Skiing has been in our family for fifty years. My grandparents bought a tiny A-frame off the Sachem area at Okemo when they were young, and schlepped the four kids up there from Connecticut every weekend. My dad took to skiing the most, becoming a part-time instructor at the resort in his late twenties, and continuing the weekend warrior tradition with my mom, my brother, and me. The sport has taken us across the world, through seasons of change, and beyond generations. It's given my family opportunities to continually connect with ourselves and each other through floods of memories, beautiful experiences, and the assurance that no matter where each of us are in our individual lives, we can find each other at a ski resort and always feel home.
Skiing is the best family sport because it's so much more than a sport: it's a medium of shared experiences in a living, breathing culture of connection. If I had to break it all down into 5 reasons why skiing is simply the best, they would be the following:
It Lasts A Lifetime
The proof is on the hill: men and women in their 70s, 80s, even 90s (I've seen it!) cruising down slopes with the technique of seasoned veterans and smile of skiing newbies. We will get old, but the sport won't. You might not be logging as many tram laps as you did when you were in your prime, but you will experiencing the joy of a sport that truly lasts a lifetime.
Everyone Can Do It
Case in point: my grandmother has a photo of her in Switzerland from the late 1940s, depicting a young woman in a chic onesie with skis over her shoulder, ready to head up the cable car for the day. What you wouldn't know is that she never clicked into those skis – she preferred to experience all-day après. Even if you never click your boot into a binding, guess what: you can still be involved in skiing. The sport spreads across the entire globe as a culture of outdoor appreciation, community, and love for activity. Take a hundred runs, or take a few. Ski only in the sunshine or in a blizzard. Cater it to your own liking.
It's One Big Family
Skiing transcends place, language, and all sorts of differences. It provides a way for people to come together from different walks of life. You know that it's a small world feeling you get when you meet a friend of a friend in a totally random place and then cheers over it? That happens all the time when you dip into the world of skiing. Common love for the sport spreads wherever there are skiers, and everything from parking spots to timeshares to home-cooked meals will start turning up when you become part of the family.

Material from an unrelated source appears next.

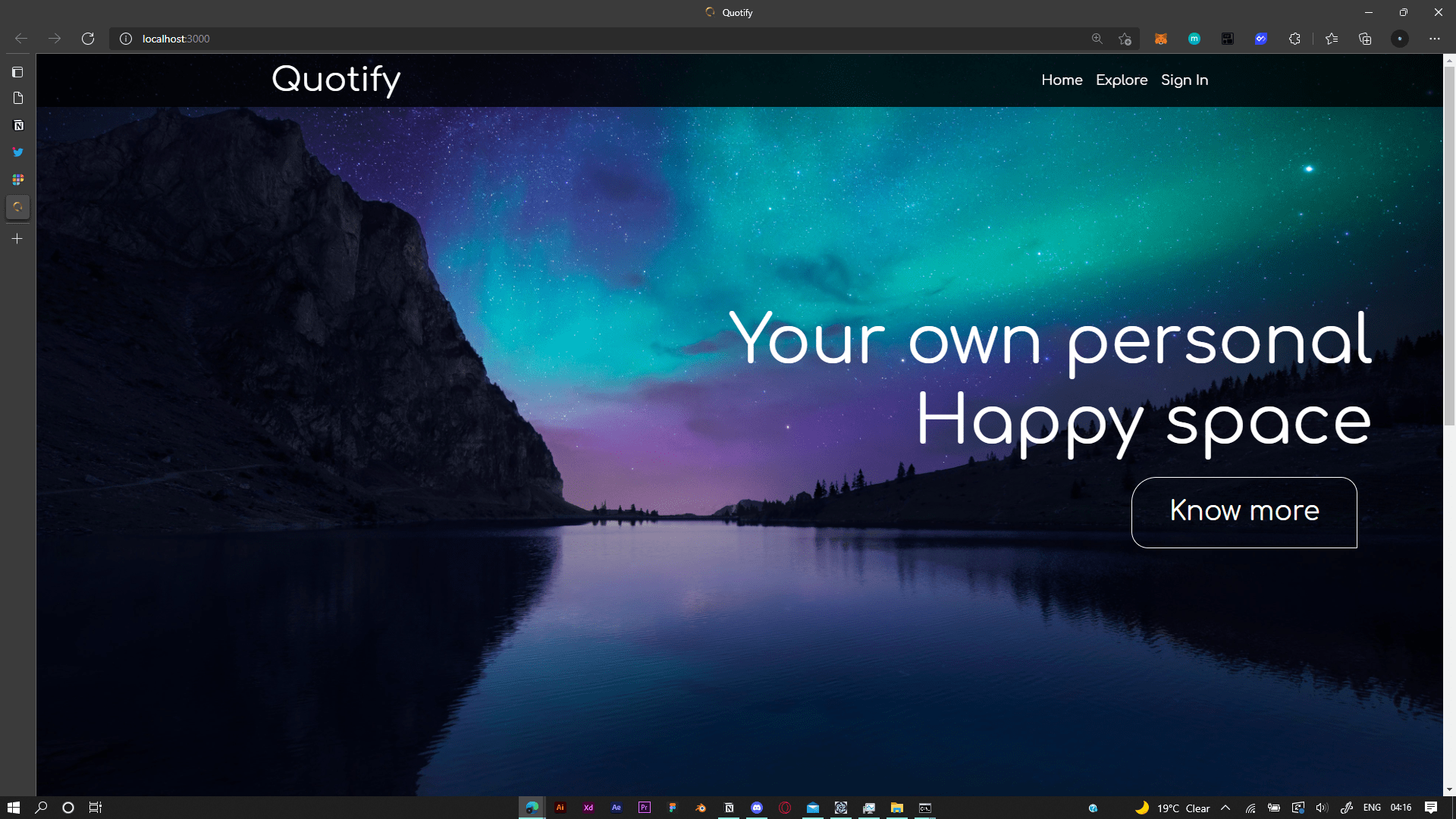The width and height of the screenshot is (1456, 819).
Task: Open the tab actions menu icon
Action: pos(17,72)
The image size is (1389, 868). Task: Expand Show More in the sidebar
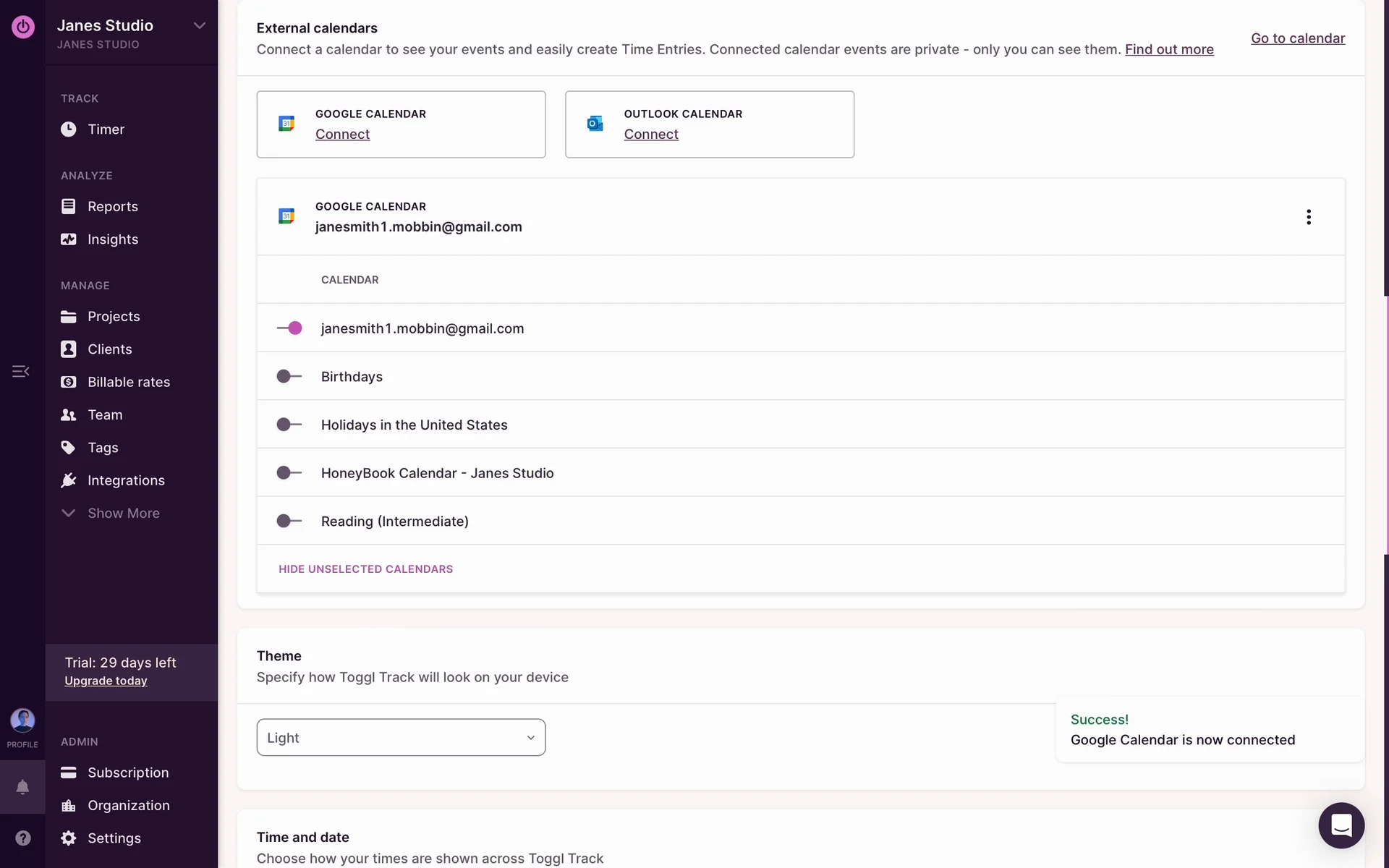(x=123, y=513)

It Keeps You Whole And Healthy
Winters can be a bummer if you don't have any outdoor interests. When you're a skier, winters are what you live for. Winter is the center point of the entire year: the main attraction. And when you have skiing as an outlet for exercise, getting outside, and being with friends and family, life becomes better for you and everyone around you. Skiing lifts up the body, mind and spirit, and gets the kids off their video game binge and into nature.

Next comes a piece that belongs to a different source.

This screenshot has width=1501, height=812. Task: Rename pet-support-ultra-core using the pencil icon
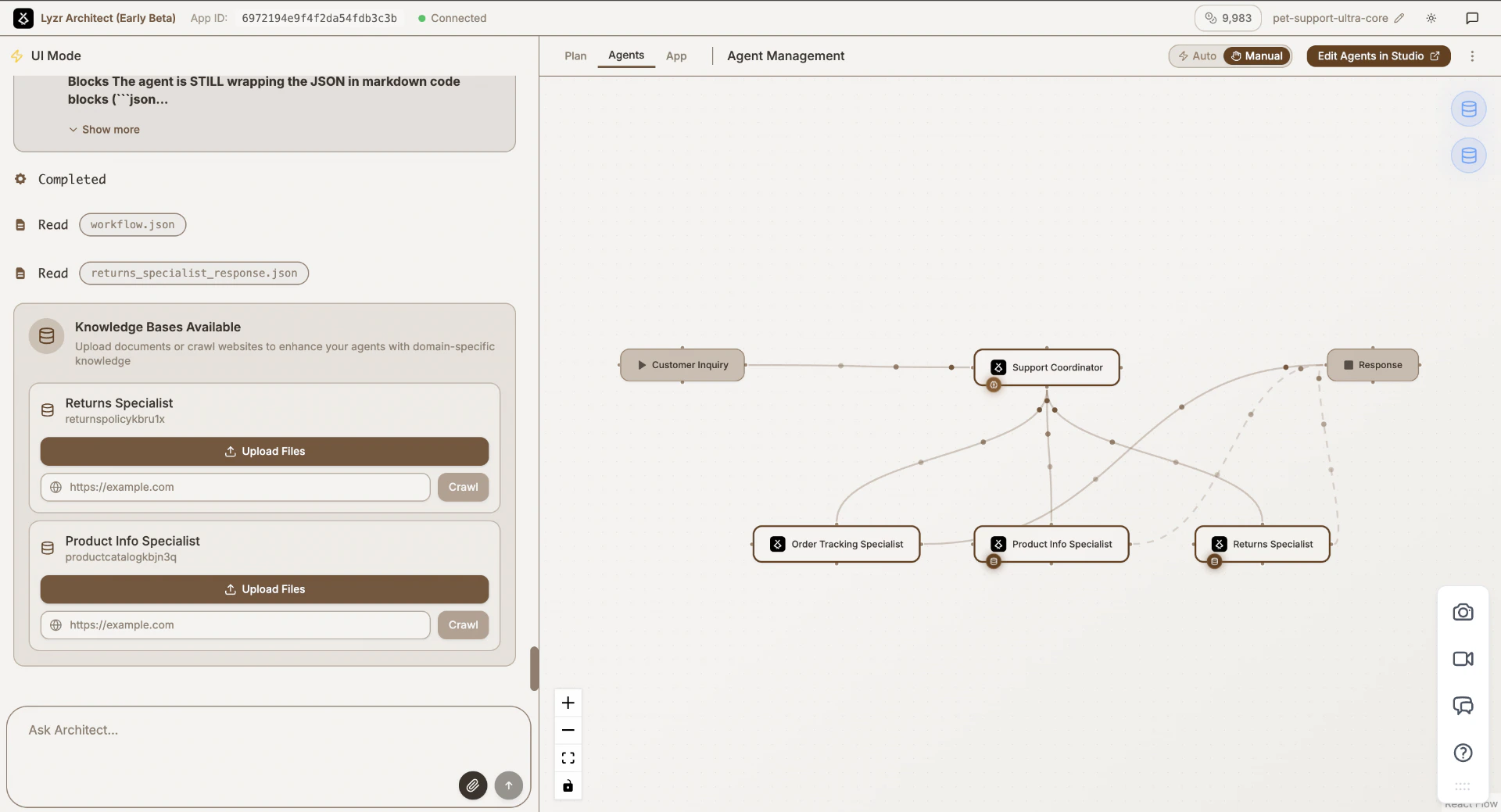1399,18
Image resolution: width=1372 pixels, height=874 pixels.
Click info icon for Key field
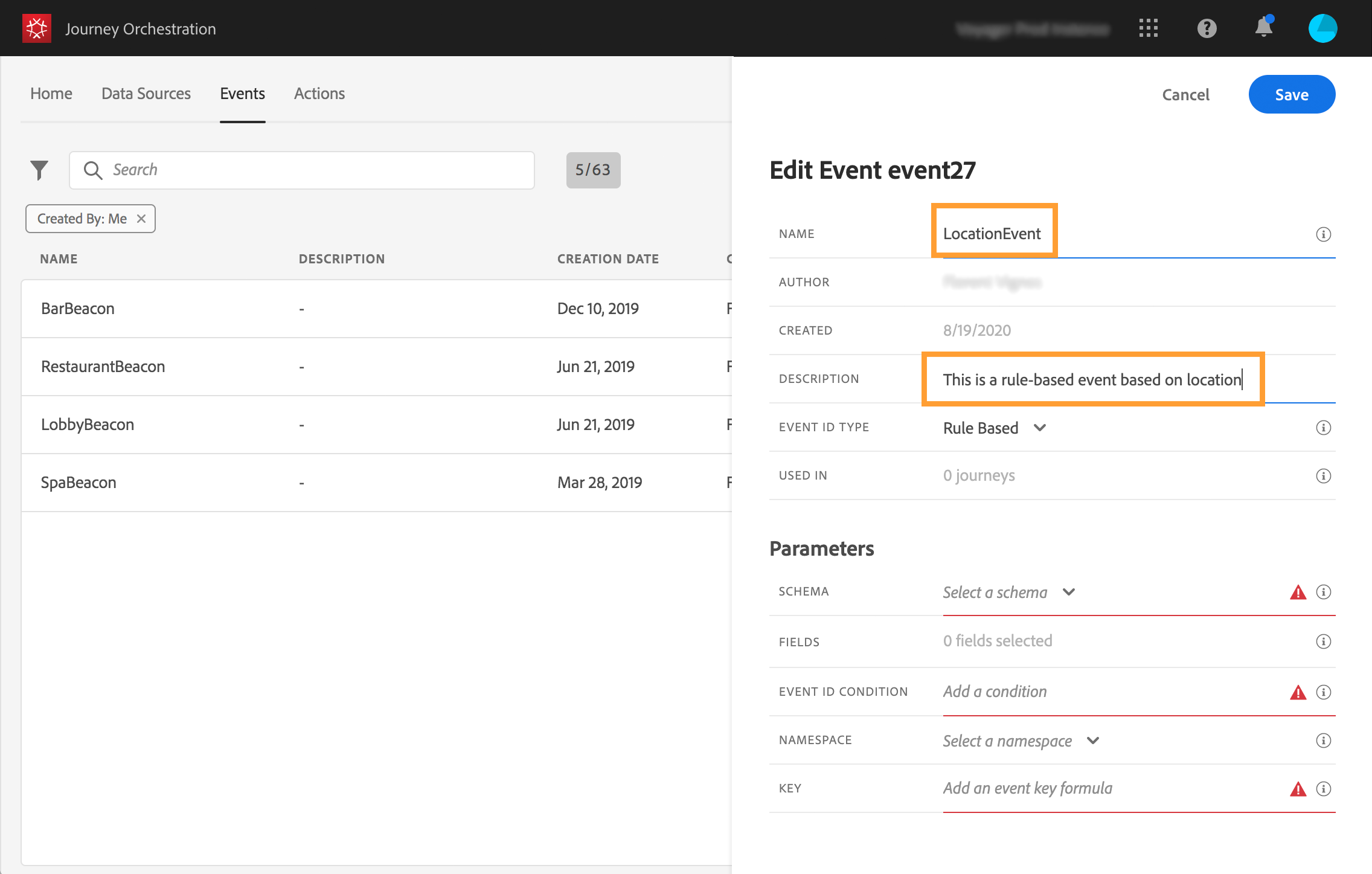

It's Something To Pass Down
Parents pass all sorts of things down to their kids: genes, habits, life lessons. The experience of skiing is one to add to the list. Looking back on my best skiing memories, I rarely think of dropping cliffs and snorkel-skiing through bottomless powder days. I frequently think of family vacations out West, chairlift rides with Grandpa, and friendships forged over bitterly cold days on the race course. When you pass skiing on to your kids, you pass on an entire lifestyle full of love, fun, and experience.

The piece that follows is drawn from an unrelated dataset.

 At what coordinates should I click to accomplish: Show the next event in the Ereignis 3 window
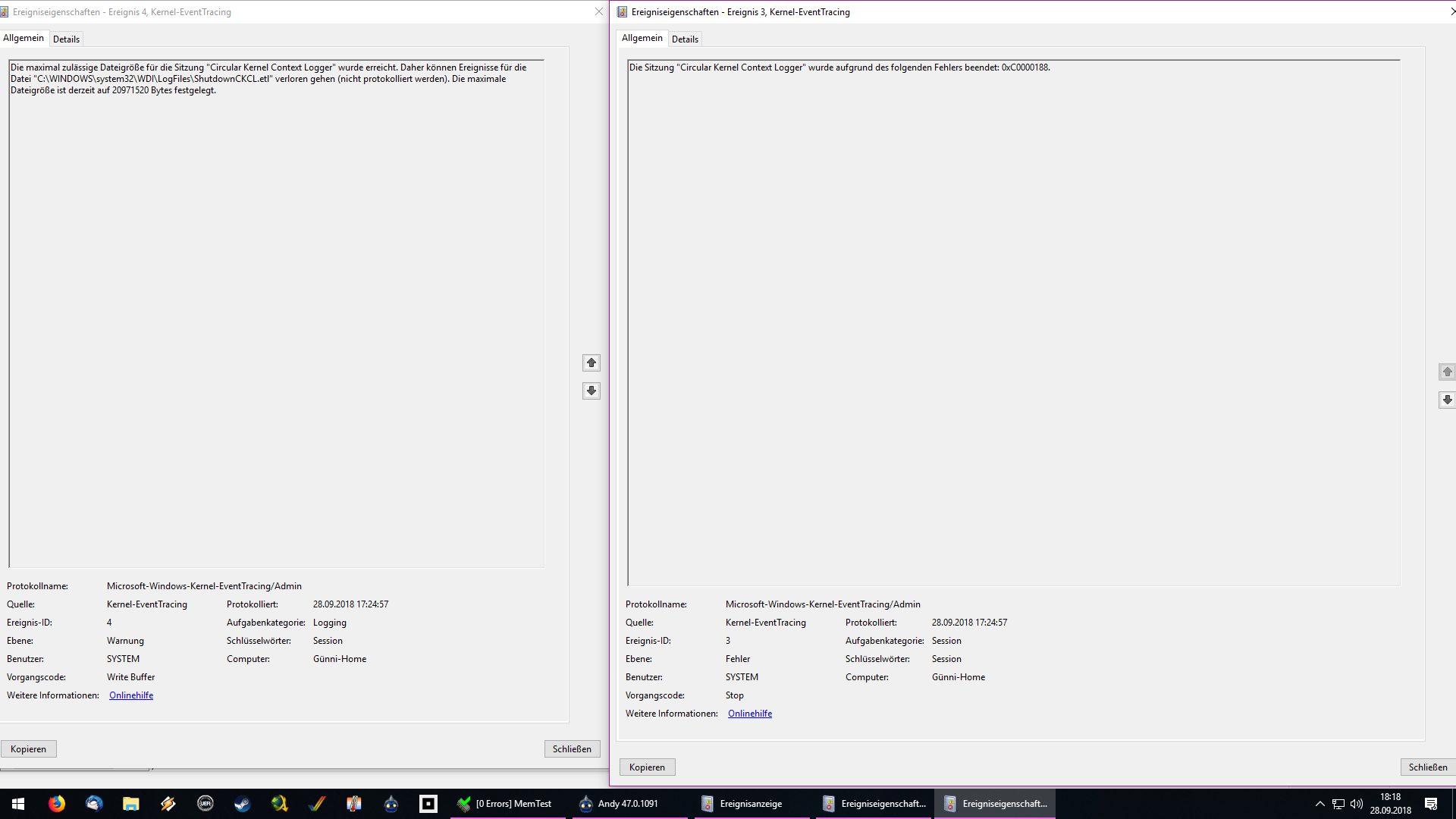1447,400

We're all still avidly involved in skiing, in our respective ways. Dad instructs part-time. Brother coaches. I ski, then write about it. Grandpa reads the stuff I write. Nana occasionally tells stories of her Switzerland days. Mom still heads out for her mid-morning ski every weekend. Skiing will always be our family sport, and undoubtedly continue to pass through the generations. And why not? It is, after all, the best family sport… like, ever.